I guess the answer to that question is: I’m not sure I know another way. Because idealism and hope and the ability to believe in possibilities against all odds is so intricately interwoven in the mapping of my brain that to give those up would be to cease to exist as me. And while my personal failures or life disappointments may bury me in sadness, while the harshness of my winter at times may leave me numb and frozen, I feel something in my being stirring — saying, “You are more than this. You have more to give. You are brave. And fierce. And resilient. Believe in who you are.”
A beautiful friend reminded me this week that “as long as we have breath, we have purpose and dreams to be fulfilled.” And that’s the thing about winter — the elements are unforgiving at times, but I am still here. Breathing. Being. Alive. And I know that if things were always warm and pleasant and easy, I would never know what it’s like to be challenged. To die and be reborn. To face my utter weaknesses and yet be surprised by my secret strengths. I would never know what it’s like to live and walk with pain and to rise again every single day in the face of that.
Pain manifests itself differently for all of us. For some, it’s illness and disease — crippling physical pain and endless hospital visits resulting in countless rounds of medicine and lifestyle changes to try to cope. For others like me, it’s depression or anxiety — or loss of relationships, of people we let ourselves care about. It’s ghosts from our past, or questions left unanswered. It’s the struggle of dreams unrealized. And a constant seeking of identity after a lifetime of wandering — of wondering where we belong and why we have gifts and talents if we’re not fully able to use them in a way that could change our world for the better.

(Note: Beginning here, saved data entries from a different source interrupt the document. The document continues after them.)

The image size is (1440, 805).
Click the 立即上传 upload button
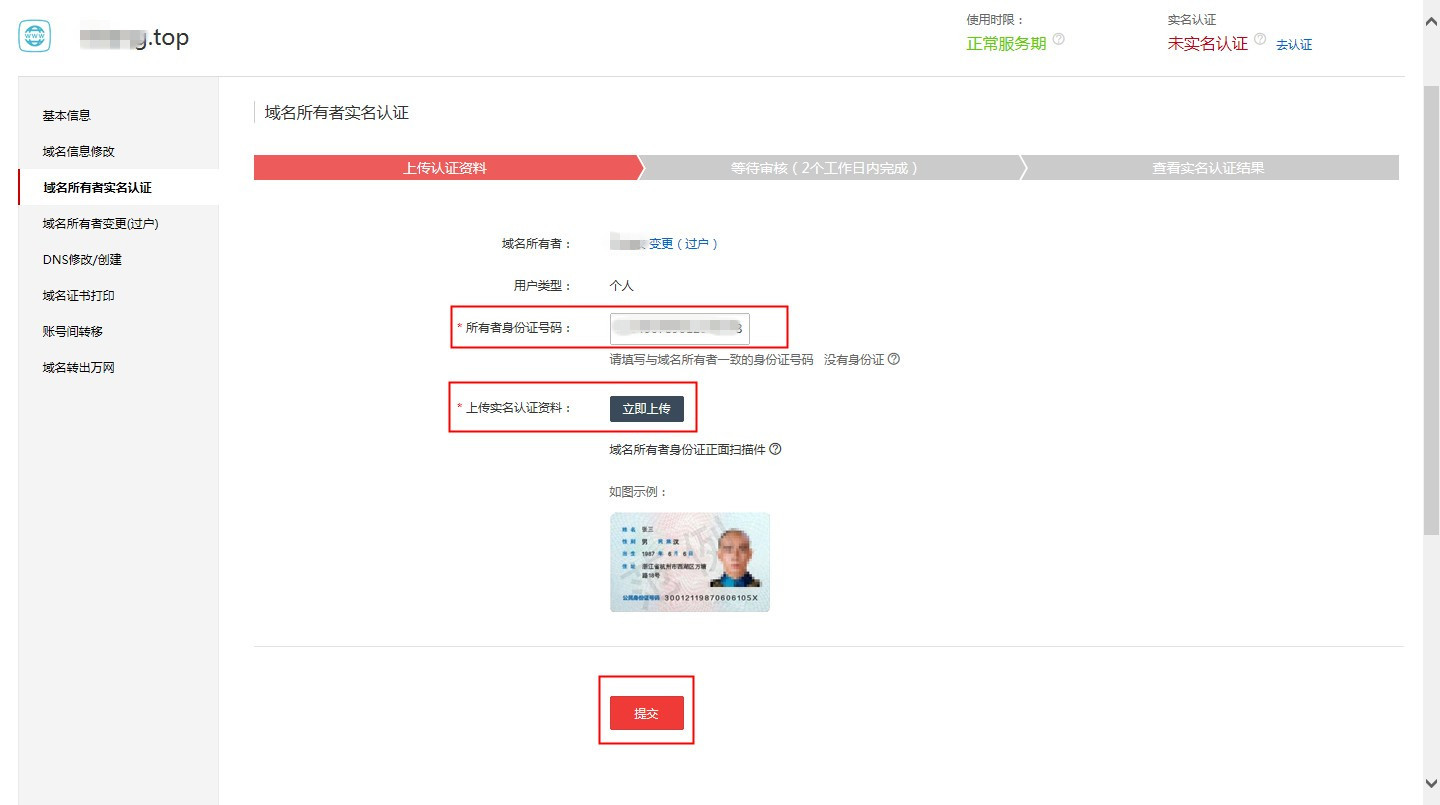click(648, 408)
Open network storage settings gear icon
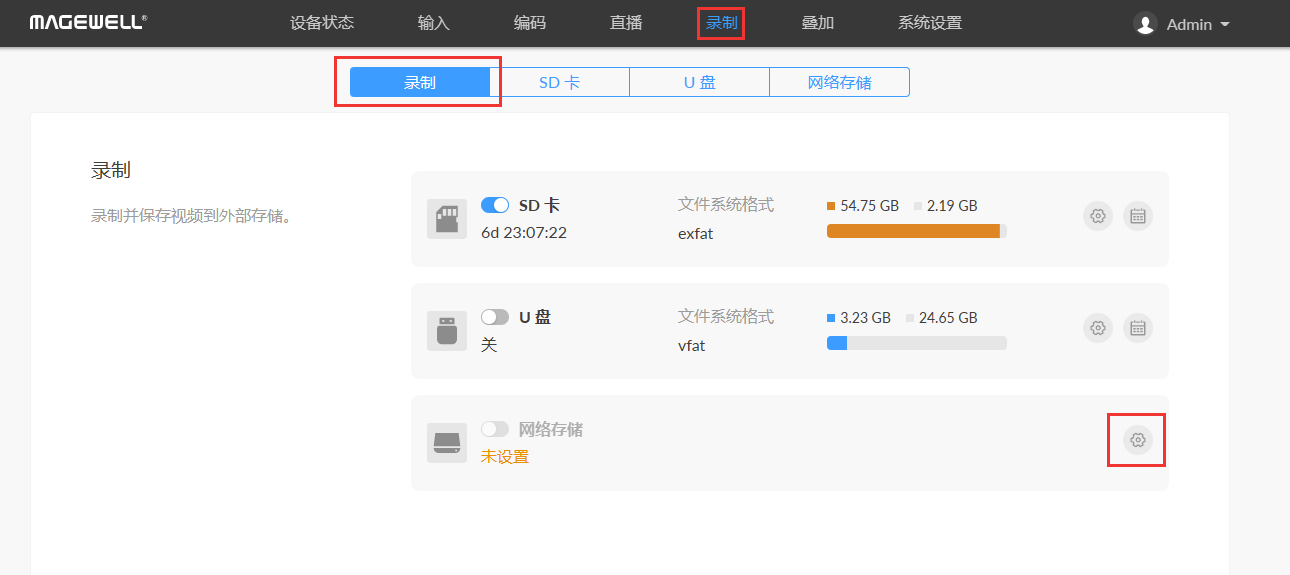Viewport: 1290px width, 575px height. 1137,440
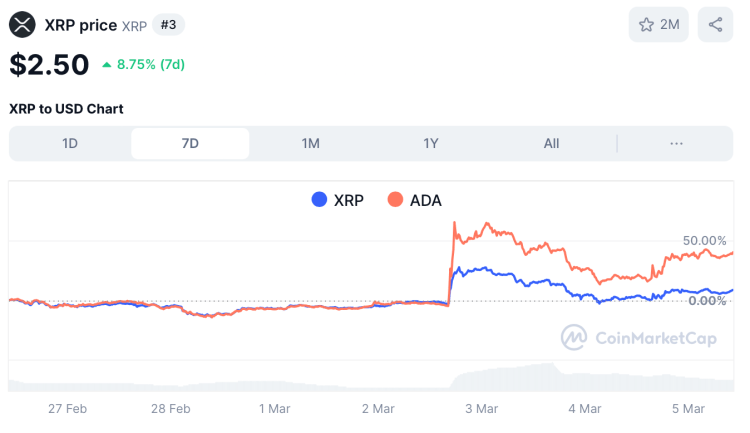Switch to the 1D timeframe tab
This screenshot has height=433, width=750.
[x=70, y=143]
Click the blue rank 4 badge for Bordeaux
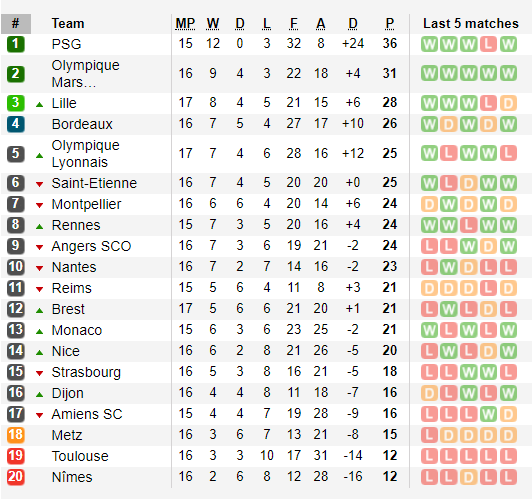532x499 pixels. click(x=16, y=124)
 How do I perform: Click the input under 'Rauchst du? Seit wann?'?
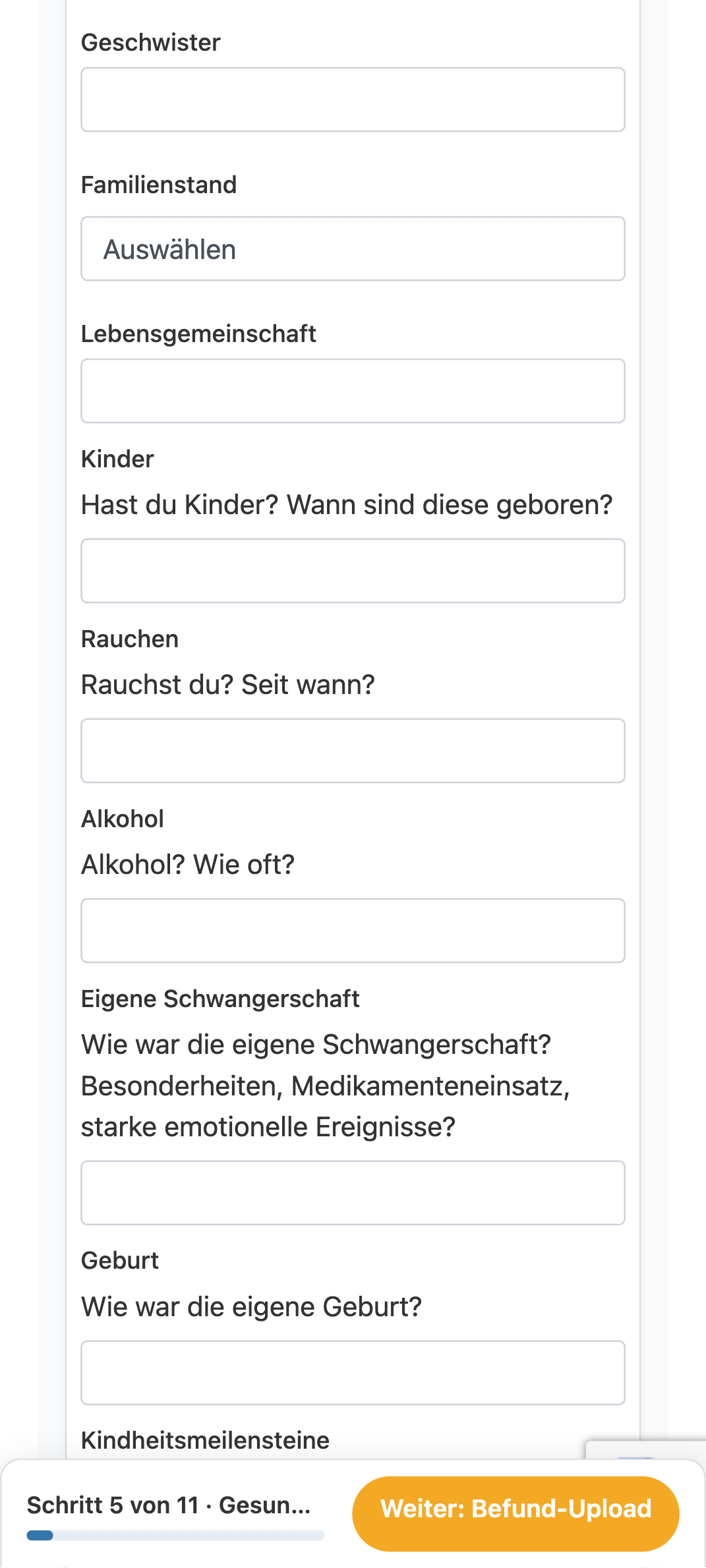point(353,751)
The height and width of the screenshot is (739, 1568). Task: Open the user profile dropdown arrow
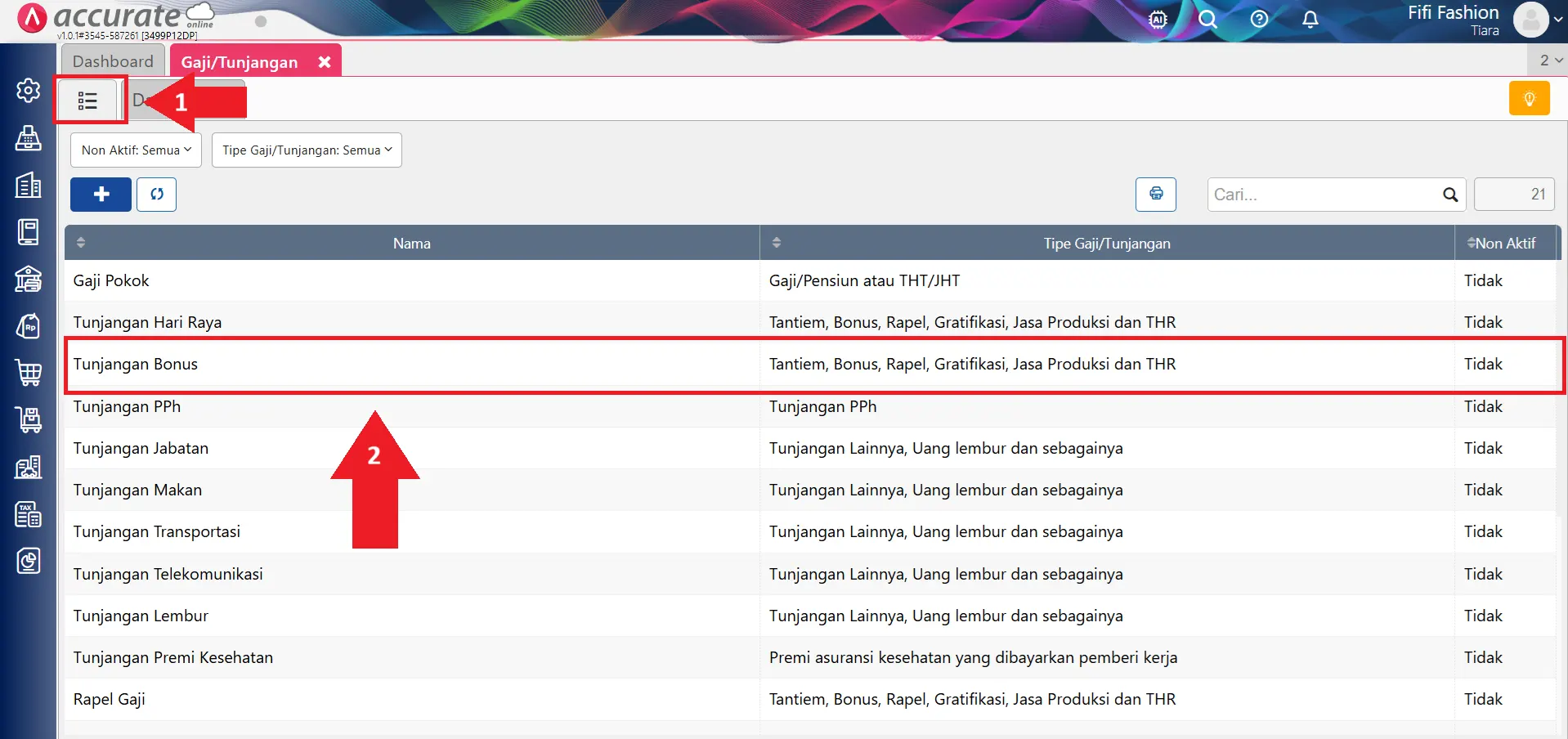(x=1557, y=20)
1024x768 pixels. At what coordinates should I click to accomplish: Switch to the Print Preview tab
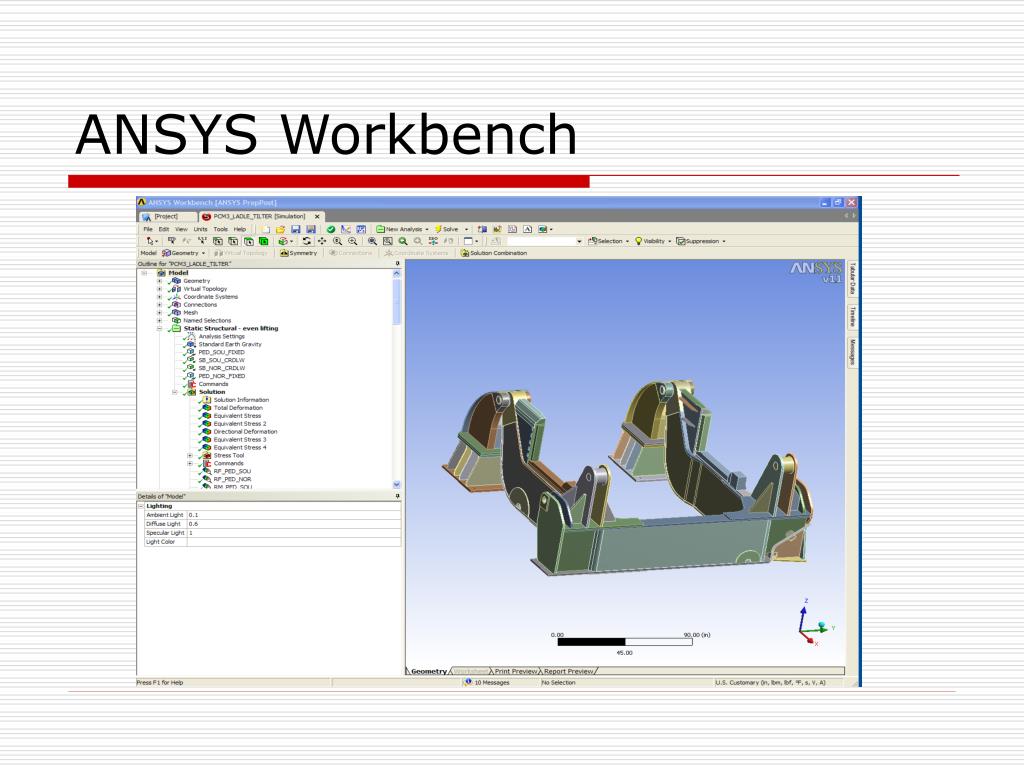click(x=515, y=671)
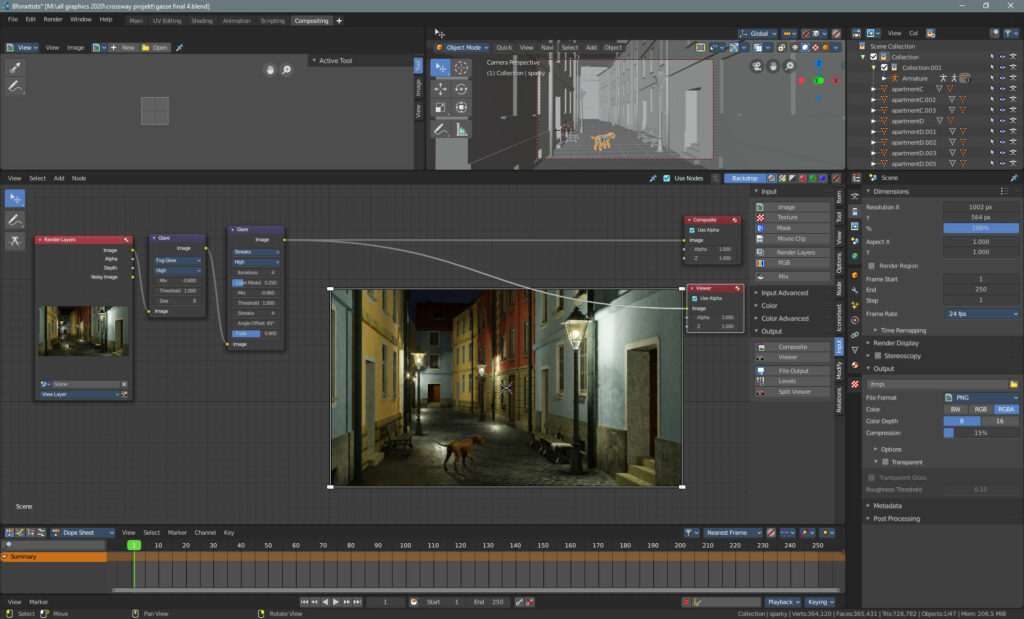Open the output folder browser icon
The image size is (1024, 619).
[x=1013, y=384]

I think pain is what holds me back — it’s what holds all of us back. And it makes sense. We are, after all, only human. Mere mortals in a universe that is always asking more of us — pushing us to our limits, seeing how much we can take. And what is fear but an avoidance of pain? The fear of more loss — of not being able to find ourselves again after a loss — it’s a powerful thing. It’s a powerful thief of dreams. I don’t know if I can continue to fight this thief, but I know I have to try.
So I embrace you, winter. I embrace you — understanding that the coming months and years most likely will not be easy. That you, my dear familiar winter, may not give way to spring. That much will be required of me. That I may fail. And find myself completely alone. That I may question my very existence. Just as I have many times before. But I will try to hold on to the little things.
How the crispness of your air reminds me that blood flows through my veins.
How you welcome the sun’s warmth, just as summer does.
And how you show me over and over again that life not only persists, but thrives, under your brilliantly bright cloak of white.